----- ENTRIES PROVIDED -----

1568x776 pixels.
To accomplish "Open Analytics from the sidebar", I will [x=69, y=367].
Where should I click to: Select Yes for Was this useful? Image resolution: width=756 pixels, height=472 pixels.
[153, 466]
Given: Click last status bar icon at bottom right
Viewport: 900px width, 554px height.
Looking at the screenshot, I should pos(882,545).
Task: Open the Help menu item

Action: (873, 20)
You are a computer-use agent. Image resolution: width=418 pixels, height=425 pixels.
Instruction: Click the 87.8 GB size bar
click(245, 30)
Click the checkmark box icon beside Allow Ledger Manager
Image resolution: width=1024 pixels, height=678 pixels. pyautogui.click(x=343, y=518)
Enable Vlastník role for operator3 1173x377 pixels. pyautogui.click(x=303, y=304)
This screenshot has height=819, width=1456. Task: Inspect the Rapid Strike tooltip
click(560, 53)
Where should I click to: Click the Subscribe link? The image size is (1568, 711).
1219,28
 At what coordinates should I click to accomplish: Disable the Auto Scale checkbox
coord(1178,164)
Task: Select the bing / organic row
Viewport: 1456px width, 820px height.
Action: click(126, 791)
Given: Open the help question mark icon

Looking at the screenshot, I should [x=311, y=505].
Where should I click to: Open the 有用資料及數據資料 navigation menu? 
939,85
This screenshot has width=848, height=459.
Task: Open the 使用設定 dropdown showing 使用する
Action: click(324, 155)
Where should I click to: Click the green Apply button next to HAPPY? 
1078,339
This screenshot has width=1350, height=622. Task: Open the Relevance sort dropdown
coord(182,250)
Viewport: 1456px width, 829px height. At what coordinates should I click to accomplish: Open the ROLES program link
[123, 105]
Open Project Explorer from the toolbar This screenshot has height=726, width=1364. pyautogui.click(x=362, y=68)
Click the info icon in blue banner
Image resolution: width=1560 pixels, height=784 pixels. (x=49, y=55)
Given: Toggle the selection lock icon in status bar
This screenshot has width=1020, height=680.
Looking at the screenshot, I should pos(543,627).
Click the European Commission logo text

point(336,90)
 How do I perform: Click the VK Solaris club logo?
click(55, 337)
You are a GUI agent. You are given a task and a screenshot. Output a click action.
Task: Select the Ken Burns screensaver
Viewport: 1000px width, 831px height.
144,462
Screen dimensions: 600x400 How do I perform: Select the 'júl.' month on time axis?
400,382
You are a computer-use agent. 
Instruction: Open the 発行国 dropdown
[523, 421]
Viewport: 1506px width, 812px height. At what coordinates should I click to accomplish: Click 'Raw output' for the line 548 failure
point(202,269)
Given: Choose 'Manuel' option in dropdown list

-----

*YOUR TASK*
Please copy the records from the line containing "Viewport: 1506px width, 812px" through the end of the records, inclusive, putting "drop-down menu" in place of "dropdown list" and changing nothing else.

*TASK RESULT*
Viewport: 1506px width, 812px height. At what coordinates should I click to accomplish: Click 'Raw output' for the line 548 failure
point(202,269)
Given: Choose 'Manuel' option in drop-down menu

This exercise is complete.